L'Orchestre symphonique de Laval rend hommage au pianiste Glenn Gould (1932-1982). Encore et toujours Glenn Gould? Absolument. Car au-delà de ses enregistrements mythiques des Variations Goldberg, le supravirtuose canadien a laissé une empreinte indélébile dans l'imaginaire classique. Les musiciens associés à ce programme nous en fournissent des explications claires et inspirées.

Au programme de cet hommage mis de l'avant par le Toronto Symphony Orchestra (TSO) et adapté par l'Orchestre symphonique de Laval sous la direction d'Alain Trudel, le plat de résistance sera le Concerto pour piano no 1, op. 15, de Johannes Brahms, interprété par le pianiste Charles Richard-Hamelin.

Ce concerto de Brahms avait fait l'objet d'une controverse lorsque Gould l'avait interprété en avril 1962 avec le New York Philharmonic, sous la direction du maestro et compositeur Leonard Bernstein, autre figure marquante du siècle précédent. Ce dernier avait présenté Glenn Gould en soulignant son désaccord respectueux avec la vision du soliste.

Quelle était la nature de ce différend?

«Glenn Gould avait choisi une interprétation plus lente, avec une pulsation uniforme, raconte Charles Richard-Hamelin. À mon sens, cette pièce suggère une pulsation plus souple et plus variée, les idées sous-tendues à cette oeuvre mènent à en faire bouger le tempo, en toute fluidité. L'approche de Gould, elle, était très carrée. Même les trilles étaient mesurés, symétriques. En 1962, on a trouvé très étrange cette interprétation de Gould, alors qu'aujourd'hui, elle choque beaucoup moins. On a depuis écouté d'autres versions ralenties de ce Concerto. Pourquoi donc ralentir? Certains solistes veulent mettre l'accent sur le côté luxuriant de l'oeuvre, en savourer les phrases.»

On a deviné que Charles Richard-Hamelin n'adhère pas au concept: «Ça reste marginal comme proposition; ce Concerto no 1 de Brahms par Gould demeure pour moi une curiosité historique. Encore aujourd'hui, on joue généralement l'oeuvre avec plus de souplesse, avec des variations de tempo à travers les [trois] mouvements.»

«Je préfère une interprétation plus impliquée émotionnellement, qui suit le cours "naturel" de cette musique, qui en souligne la dimension dramatique et théâtrale.»

Dans cette optique, le soliste québécois préfère de loin les exécutions du pianiste Leon Fleisher avec le Cleveland Orchestra sous la direction de George Szell. «Ça m'a beaucoup inspiré ; je ne suis pas d'accord avec toutes les décisions prises dans cette interprétation, mais j'aime cette collaboration entre chef et soliste qui partagent une même vision.

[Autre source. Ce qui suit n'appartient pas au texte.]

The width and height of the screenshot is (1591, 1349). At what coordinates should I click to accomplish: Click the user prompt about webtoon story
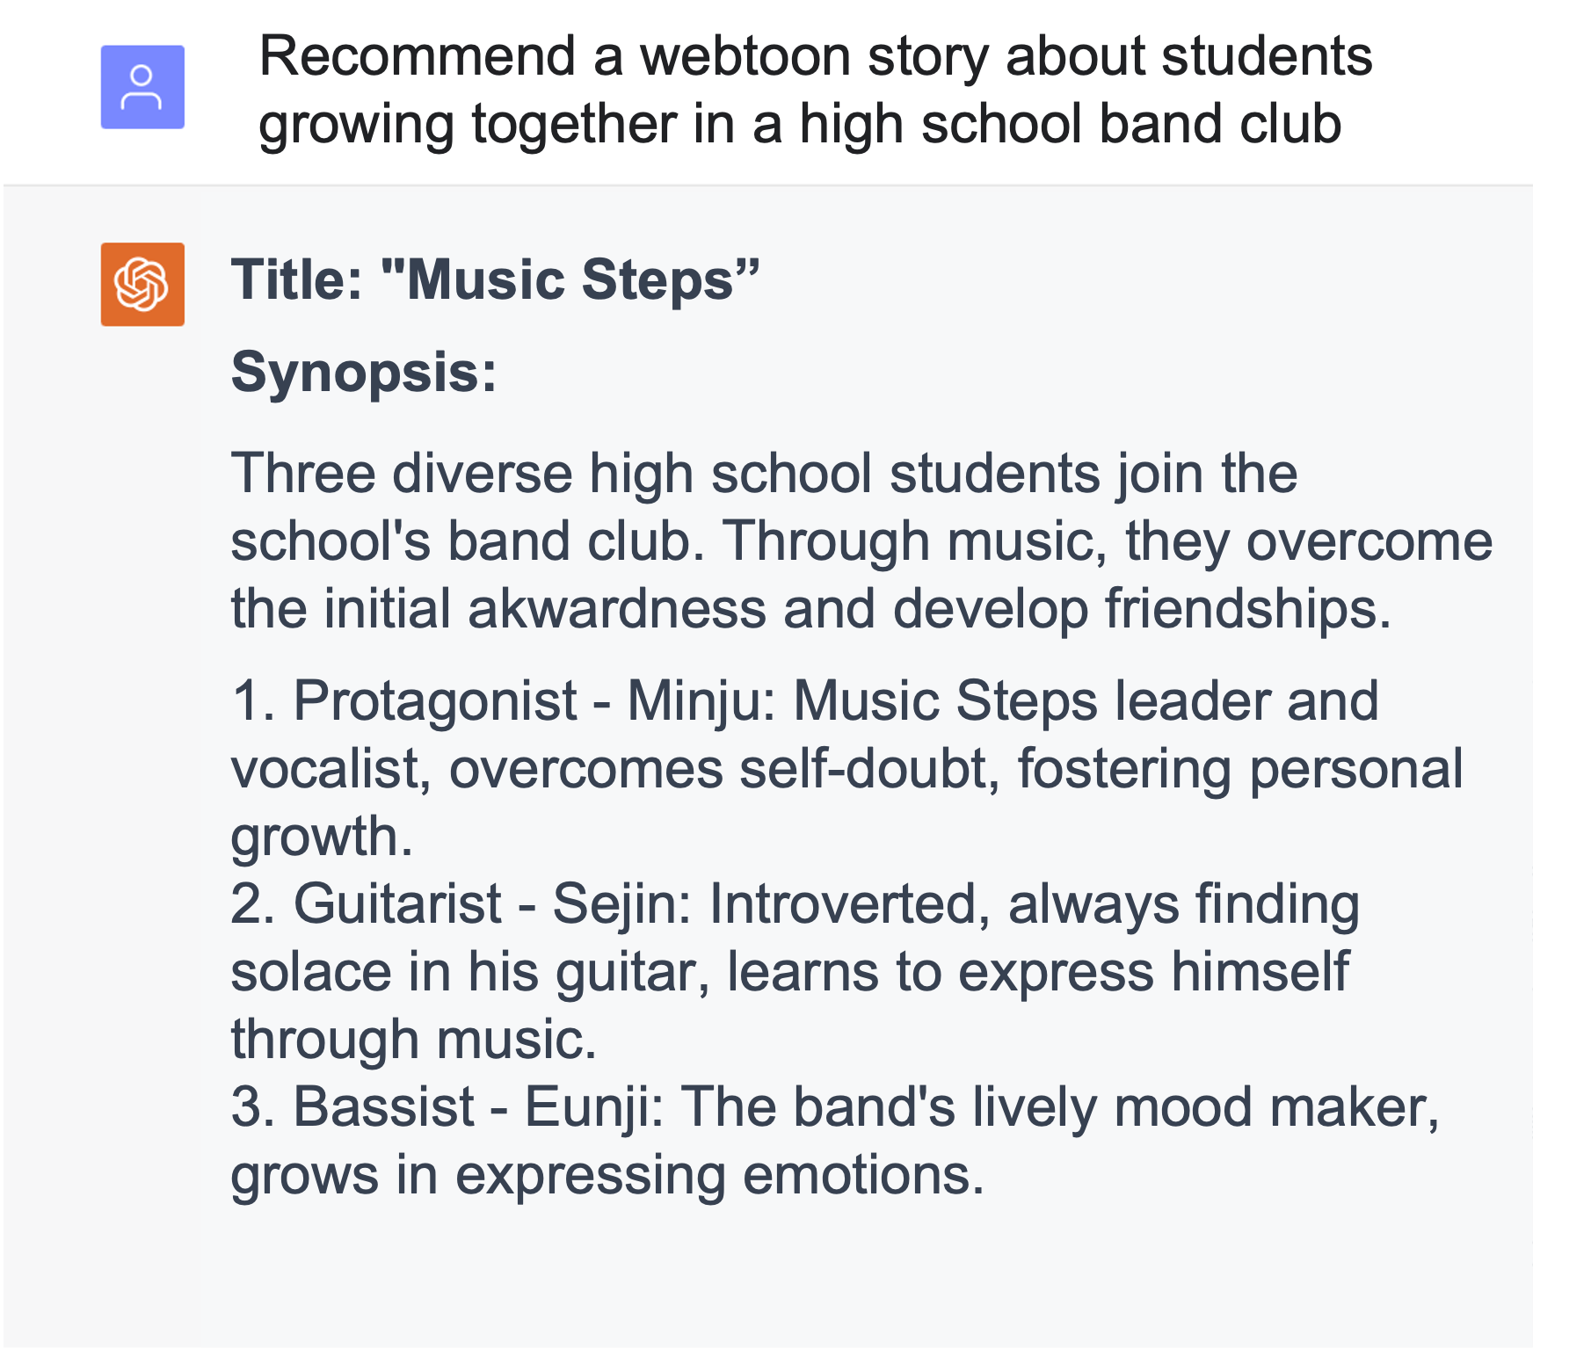814,90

Je crois personnellement qu'un tel choc des ego entre Bernstein et Gould n'avait pas vraiment sa place. Monter sur scène avec un chef qui exprime son désaccord avec le pianiste avant de commencer, ce n'est pas un contexte agréable!»

Gould, pour le jeu et l'art du studio

Quoi qu'il en soit, Charles Richard-Hamelin demeure un grand admirateur du pianiste canadien.

«Je le suis pour l'inspiration, la clarté et la beauté de son jeu. Glenn Gould pouvait compter sur une des techniques les plus impressionnantes jamais enregistrées. Le contrepoint était toujours très clair, la force de chacun de ses doigts était remarquable; c'est comme s'il n'avait que des index! Pas de doigt faible, pas de doigt lourd, jamais de faux accent.»

«Ses versions jugées étranges n'étaient certainement pas accidentelles; sa virtuosité extraordinaire lui permettait de réaliser exactement ce qu'il voulait accomplir.»

Glenn Gould est une figure mythique du piano classique, notamment parce qu'il s'est retiré de la scène en 1964 pour se consacrer exclusivement au travail en studio et à la diffusion de son art par le disque, la radio ou la télévision. À ce titre, Charles Richard-Hamelin est loin de désapprouver la démarche.

«Son héritage se trouve surtout dans ses enregistrements dont il a révolutionné la pratique pour un musicien classique. Il fut l'un des premiers musiciens classiques à utiliser la forme de l'enregistrement afin de servir l'art. Avant Gould, on conservait la prise de son avec des corrections sur les petites fautes, alors que lui cherchait la version ultime de l'oeuvre en travaillant sur plusieurs prises... comme c'est aujourd'hui pratique courante. Les gens seraient surpris de savoir à quel point les retouches en musique classique existent autant que dans la pop. Encore là, c'est au service de l'art.»

C'est pourquoi Charles Richard-Hamelin rend hommage à Glenn Gould sans hésitation aucune.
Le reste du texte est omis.